Ella Aben, an undeclared first-year student, heard about the Tea app while at dinner with friends. While Aben agreed that there should be a platform that protects women from abuse, she noted that she had mostly seen users “criticizing appearances” on the app.
“I think my initial thought was, ‘Wow, imagine if men had an app for girls like this,’ and how bad our reaction would be to that,” Aben said. “It’s not being used the way it was intended to be used, and the way it is being used is dehumanizing and degrading.”
In late July, Tea rose to the top of the Apple App Store’s lifestyle category, securing over a million users in just a week. Days later, a hack exposed 131,000 images and users’ personal data — but the Tea app wasn’t removed from the App Store until late October due to not meeting user privacy standards.
The Tea app’s structure allowed reviewers to remain anonymous, while the men being reviewed theoretically couldn’t access the app to see their reviews. Balla said users have to consider the comments with skepticism since there is no moderation.
“You’re basically able to hide behind a screen with no repercussions,” Balla said. “You can twist the story any way you want, and because you’re anonymous, no one can call you out if you’re lying.”
The comments on a post about Balla contained false information, and he had no way to respond or correct them.
“I found out that somebody commented that I had a girlfriend,” Balla said. “I don’t.”
One of Collagin’s main concerns about anonymous platforms like Tea is that false claims can still leave a mark, even after they’ve been refuted.

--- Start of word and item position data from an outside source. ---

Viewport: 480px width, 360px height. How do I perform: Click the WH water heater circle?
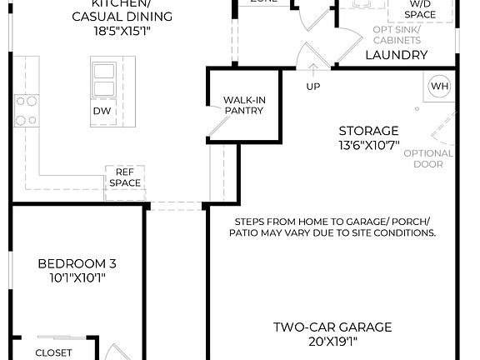(x=439, y=86)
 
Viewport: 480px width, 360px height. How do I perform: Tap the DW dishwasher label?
(x=102, y=110)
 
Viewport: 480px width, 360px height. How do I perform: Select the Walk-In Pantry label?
(x=243, y=105)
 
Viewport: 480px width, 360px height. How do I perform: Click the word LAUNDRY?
(x=397, y=56)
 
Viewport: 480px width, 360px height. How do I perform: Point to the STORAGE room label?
(x=368, y=131)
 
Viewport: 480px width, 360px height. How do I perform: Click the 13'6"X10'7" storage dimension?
(x=368, y=145)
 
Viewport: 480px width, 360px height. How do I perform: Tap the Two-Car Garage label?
(x=332, y=327)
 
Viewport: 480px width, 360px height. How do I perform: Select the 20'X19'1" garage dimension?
(x=332, y=341)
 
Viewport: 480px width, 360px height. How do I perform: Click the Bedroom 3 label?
(x=77, y=264)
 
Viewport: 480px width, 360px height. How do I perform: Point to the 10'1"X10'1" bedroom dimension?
(x=77, y=278)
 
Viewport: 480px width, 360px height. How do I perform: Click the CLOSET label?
(x=53, y=352)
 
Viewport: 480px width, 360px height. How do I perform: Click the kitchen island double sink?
(x=106, y=80)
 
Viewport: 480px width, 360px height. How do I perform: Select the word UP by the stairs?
(x=313, y=86)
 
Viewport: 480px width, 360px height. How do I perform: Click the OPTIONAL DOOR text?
(x=434, y=158)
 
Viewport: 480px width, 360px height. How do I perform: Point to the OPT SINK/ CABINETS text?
(x=397, y=34)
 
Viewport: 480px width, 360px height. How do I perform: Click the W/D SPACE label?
(x=420, y=10)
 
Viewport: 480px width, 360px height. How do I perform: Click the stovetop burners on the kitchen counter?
(x=26, y=111)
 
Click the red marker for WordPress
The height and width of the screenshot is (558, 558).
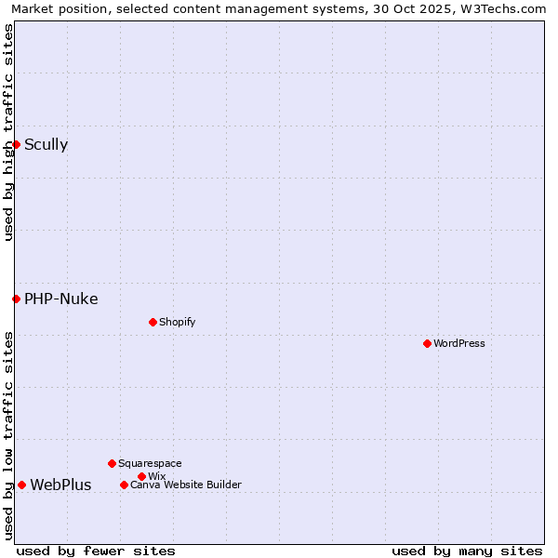coord(427,343)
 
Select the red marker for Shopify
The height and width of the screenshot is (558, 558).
coord(153,322)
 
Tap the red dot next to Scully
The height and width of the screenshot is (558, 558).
coord(16,144)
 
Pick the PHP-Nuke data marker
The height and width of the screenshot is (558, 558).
coord(16,299)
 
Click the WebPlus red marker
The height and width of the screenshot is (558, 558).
coord(21,485)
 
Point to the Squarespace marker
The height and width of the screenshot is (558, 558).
coord(112,463)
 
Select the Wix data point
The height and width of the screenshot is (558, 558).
coord(141,476)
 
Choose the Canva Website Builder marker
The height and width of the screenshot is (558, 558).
coord(124,485)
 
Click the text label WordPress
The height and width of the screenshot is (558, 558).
coord(459,343)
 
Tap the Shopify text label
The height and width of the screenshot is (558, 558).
coord(177,322)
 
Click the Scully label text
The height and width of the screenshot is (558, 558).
coord(46,144)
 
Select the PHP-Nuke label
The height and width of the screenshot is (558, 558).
coord(60,299)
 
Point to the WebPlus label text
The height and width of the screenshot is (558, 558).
coord(60,485)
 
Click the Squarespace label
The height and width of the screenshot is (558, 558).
coord(150,463)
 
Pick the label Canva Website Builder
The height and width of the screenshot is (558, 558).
coord(185,485)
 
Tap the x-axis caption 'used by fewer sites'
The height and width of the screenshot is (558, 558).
coord(96,551)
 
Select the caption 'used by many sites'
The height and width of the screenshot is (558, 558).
coord(467,551)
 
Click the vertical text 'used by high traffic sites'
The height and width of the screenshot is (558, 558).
coord(8,132)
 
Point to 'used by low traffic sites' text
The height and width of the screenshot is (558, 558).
coord(8,435)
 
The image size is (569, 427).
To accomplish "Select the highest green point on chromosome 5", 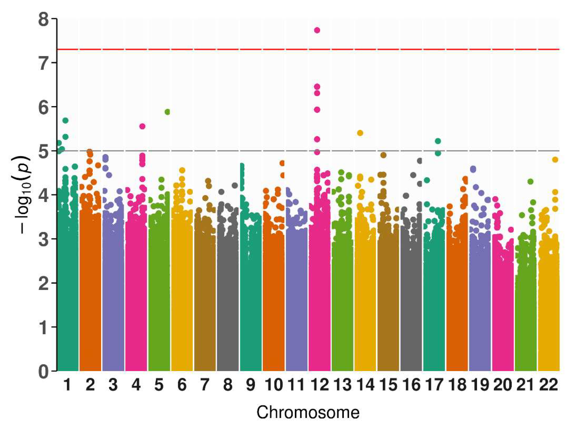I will click(x=168, y=112).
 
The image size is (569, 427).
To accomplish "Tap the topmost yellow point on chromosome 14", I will click(x=360, y=133).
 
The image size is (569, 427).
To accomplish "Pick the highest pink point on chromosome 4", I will click(x=143, y=126).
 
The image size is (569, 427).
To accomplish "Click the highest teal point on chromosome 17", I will click(x=438, y=141).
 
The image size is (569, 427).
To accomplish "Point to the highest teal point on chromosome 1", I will click(x=65, y=120).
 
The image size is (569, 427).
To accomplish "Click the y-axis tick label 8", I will click(x=44, y=20).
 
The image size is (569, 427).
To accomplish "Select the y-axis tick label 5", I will click(x=44, y=151).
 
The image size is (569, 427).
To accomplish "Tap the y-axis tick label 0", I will click(x=44, y=371).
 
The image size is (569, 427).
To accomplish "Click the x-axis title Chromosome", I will click(x=308, y=413).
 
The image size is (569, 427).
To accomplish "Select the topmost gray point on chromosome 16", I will click(x=420, y=161).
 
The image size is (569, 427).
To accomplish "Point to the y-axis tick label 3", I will click(x=44, y=239).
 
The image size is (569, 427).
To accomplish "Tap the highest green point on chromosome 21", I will click(x=530, y=182).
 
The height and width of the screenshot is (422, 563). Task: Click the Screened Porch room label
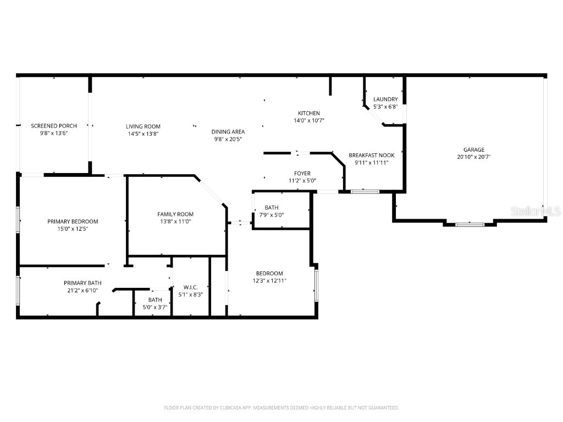pos(53,126)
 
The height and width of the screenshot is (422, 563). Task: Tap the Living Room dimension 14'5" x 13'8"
pos(143,134)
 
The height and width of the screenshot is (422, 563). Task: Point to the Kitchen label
pos(308,113)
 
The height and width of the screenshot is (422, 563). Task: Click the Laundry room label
pos(385,99)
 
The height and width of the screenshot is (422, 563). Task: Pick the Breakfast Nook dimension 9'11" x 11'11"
pos(372,163)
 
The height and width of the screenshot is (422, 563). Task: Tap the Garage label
pos(473,149)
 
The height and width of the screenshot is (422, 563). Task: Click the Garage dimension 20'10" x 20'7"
pos(473,157)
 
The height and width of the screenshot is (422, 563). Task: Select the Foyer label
pos(302,173)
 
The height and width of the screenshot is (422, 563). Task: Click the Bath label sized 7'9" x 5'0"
pos(272,208)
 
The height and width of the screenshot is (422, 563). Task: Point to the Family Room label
pos(175,214)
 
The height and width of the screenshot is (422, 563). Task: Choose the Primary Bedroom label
pos(73,221)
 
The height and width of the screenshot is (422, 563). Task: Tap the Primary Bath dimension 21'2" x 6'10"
pos(82,291)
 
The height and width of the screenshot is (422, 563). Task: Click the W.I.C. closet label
pos(191,287)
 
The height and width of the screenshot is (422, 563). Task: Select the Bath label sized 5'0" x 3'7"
pos(154,300)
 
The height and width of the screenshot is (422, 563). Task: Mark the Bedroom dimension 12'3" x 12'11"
pos(269,281)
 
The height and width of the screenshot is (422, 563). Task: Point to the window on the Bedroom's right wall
pos(316,282)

“With this assumption of ‘everyone is guilty until proven innocent,’ the issue is that the damage has already been done,” Collagin said. “Even if people find out, ‘Oh, that didn’t actually happen,’ their perception has already changed.”
While students still need a community to discuss safety, Colligan emphasized that it’s important to find a more “direct, personal and secure communication system,” rather than relying on anonymous reviews.
Even still, the desire to fill an “information gap” often drives people to seek out and share unverified claims, Collagin said.
“You have this awareness of ‘I can find anything I want about anyone online.’ Then, if you can’t find something, you’re immediately suspicious,” Collagin said. “I think that, honestly, entitlement to people’s private lives is what we’re kind of seeing play out. Is that our information to know?”